◆ **What you should do**:
Give an exact copy of every entry.

◆ **Extracted material**:
+-------+
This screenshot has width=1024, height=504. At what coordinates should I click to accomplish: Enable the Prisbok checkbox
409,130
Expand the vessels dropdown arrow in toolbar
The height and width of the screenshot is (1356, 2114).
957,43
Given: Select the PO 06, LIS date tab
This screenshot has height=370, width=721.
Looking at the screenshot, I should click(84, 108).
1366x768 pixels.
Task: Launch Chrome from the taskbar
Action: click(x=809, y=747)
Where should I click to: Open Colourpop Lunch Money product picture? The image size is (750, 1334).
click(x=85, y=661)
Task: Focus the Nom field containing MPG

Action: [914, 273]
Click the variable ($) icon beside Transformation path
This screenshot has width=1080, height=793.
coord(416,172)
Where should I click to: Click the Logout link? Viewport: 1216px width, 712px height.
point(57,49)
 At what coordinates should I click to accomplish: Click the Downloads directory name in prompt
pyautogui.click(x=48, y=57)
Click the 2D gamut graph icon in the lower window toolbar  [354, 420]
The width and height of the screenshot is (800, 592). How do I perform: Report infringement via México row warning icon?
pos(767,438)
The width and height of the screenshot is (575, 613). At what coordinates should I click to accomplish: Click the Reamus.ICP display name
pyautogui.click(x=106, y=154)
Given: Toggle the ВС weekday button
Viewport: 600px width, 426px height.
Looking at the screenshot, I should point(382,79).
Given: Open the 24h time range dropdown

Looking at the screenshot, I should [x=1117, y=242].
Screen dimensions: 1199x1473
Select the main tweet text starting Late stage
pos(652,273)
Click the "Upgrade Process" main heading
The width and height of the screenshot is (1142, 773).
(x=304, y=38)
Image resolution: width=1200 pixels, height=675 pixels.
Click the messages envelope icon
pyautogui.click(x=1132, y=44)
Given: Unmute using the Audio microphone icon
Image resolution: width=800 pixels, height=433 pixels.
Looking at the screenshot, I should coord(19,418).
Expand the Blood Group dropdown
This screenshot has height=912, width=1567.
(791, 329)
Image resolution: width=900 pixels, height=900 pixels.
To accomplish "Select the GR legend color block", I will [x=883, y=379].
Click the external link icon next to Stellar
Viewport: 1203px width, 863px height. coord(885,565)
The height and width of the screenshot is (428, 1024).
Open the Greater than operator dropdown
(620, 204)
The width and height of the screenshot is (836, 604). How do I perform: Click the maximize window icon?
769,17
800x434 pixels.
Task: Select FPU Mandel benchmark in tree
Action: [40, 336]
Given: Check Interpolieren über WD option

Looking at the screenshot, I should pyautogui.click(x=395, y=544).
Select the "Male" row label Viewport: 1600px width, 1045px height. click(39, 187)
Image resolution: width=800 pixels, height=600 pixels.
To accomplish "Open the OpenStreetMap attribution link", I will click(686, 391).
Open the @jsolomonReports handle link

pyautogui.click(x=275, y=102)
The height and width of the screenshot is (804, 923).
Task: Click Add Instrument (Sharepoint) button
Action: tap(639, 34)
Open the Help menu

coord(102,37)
+-------+
◆ **Reply to the task**:
This screenshot has width=1024, height=504. At what coordinates should I click to accomplish: Enable the Prisbok checkbox
409,130
Expand the vessels dropdown arrow in toolbar
The height and width of the screenshot is (1356, 2114).
957,43
Given: Select the PO 06, LIS date tab
This screenshot has height=370, width=721.
Looking at the screenshot, I should click(84, 108).
1366x768 pixels.
Task: Launch Chrome from the taskbar
Action: click(x=809, y=747)
Where should I click to: Open Colourpop Lunch Money product picture? The image size is (750, 1334).
click(x=85, y=661)
Task: Focus the Nom field containing MPG

Action: [914, 273]
Click the variable ($) icon beside Transformation path
This screenshot has width=1080, height=793.
coord(416,172)
Where should I click to: Click the Logout link? Viewport: 1216px width, 712px height.
point(57,49)
 At what coordinates should I click to accomplish: Click the Downloads directory name in prompt
pyautogui.click(x=48, y=57)
Click the 2D gamut graph icon in the lower window toolbar  [354, 420]
The width and height of the screenshot is (800, 592). How do I perform: Report infringement via México row warning icon?
pos(767,438)
The width and height of the screenshot is (575, 613). At what coordinates should I click to accomplish: Click the Reamus.ICP display name
pyautogui.click(x=106, y=154)
Given: Toggle the ВС weekday button
Viewport: 600px width, 426px height.
Looking at the screenshot, I should point(382,79).
Given: Open the 24h time range dropdown

Looking at the screenshot, I should [x=1117, y=242].
Screen dimensions: 1199x1473
Select the main tweet text starting Late stage
pos(652,273)
Click the "Upgrade Process" main heading
The width and height of the screenshot is (1142, 773).
(x=304, y=38)
Image resolution: width=1200 pixels, height=675 pixels.
Click the messages envelope icon
pyautogui.click(x=1132, y=44)
Given: Unmute using the Audio microphone icon
Image resolution: width=800 pixels, height=433 pixels.
Looking at the screenshot, I should coord(19,418).
Expand the Blood Group dropdown
This screenshot has height=912, width=1567.
(791, 329)
Image resolution: width=900 pixels, height=900 pixels.
To accomplish "Select the GR legend color block", I will [x=883, y=379].
Click the external link icon next to Stellar
Viewport: 1203px width, 863px height. coord(885,565)
The height and width of the screenshot is (428, 1024).
Open the Greater than operator dropdown
(620, 204)
The width and height of the screenshot is (836, 604). How do I perform: Click the maximize window icon?
769,17
800x434 pixels.
Task: Select FPU Mandel benchmark in tree
Action: [40, 336]
Given: Check Interpolieren über WD option

Looking at the screenshot, I should pyautogui.click(x=395, y=544).
Select the "Male" row label Viewport: 1600px width, 1045px height. click(39, 187)
Image resolution: width=800 pixels, height=600 pixels.
To accomplish "Open the OpenStreetMap attribution link", I will click(686, 391).
Open the @jsolomonReports handle link

pyautogui.click(x=275, y=102)
The height and width of the screenshot is (804, 923).
Task: Click Add Instrument (Sharepoint) button
Action: tap(639, 34)
Open the Help menu

coord(102,37)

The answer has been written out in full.